Work instruction: Only a slice of the listing below is wanted. Retype the lines from the one containing "You are a computer-use" through the one containing "Instruction: Click the", exactly, both ends included.

Available data:
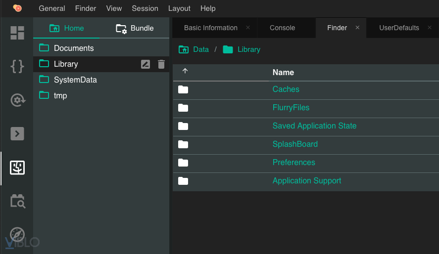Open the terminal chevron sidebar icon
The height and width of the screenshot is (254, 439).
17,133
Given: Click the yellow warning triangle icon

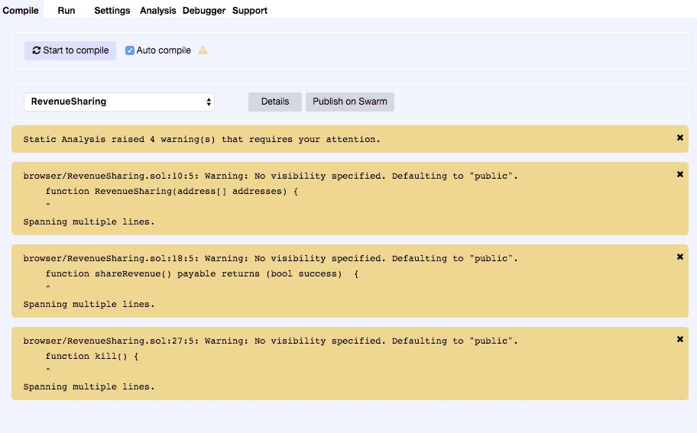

---

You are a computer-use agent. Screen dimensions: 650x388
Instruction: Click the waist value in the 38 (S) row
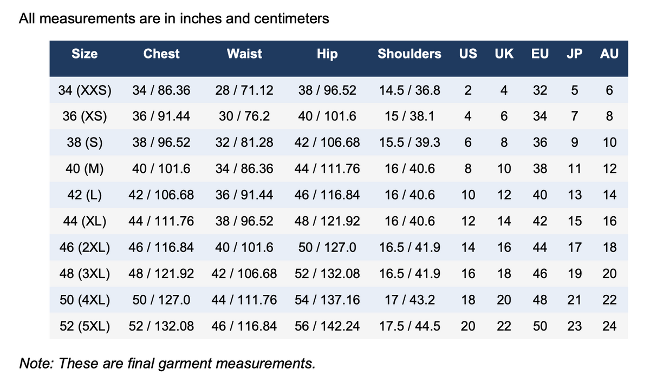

--

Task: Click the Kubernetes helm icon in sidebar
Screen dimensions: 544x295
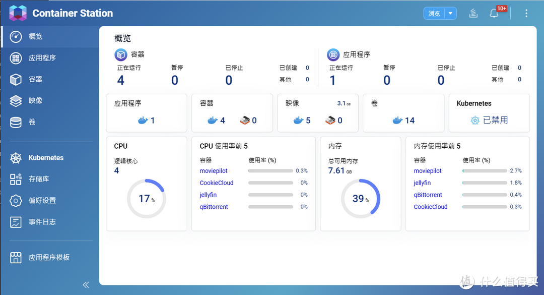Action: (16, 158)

Solution to the problem:
You are a computer-use agent. Screen dimensions: 650x388
Instruction: Click the waist value in the 38 (S) row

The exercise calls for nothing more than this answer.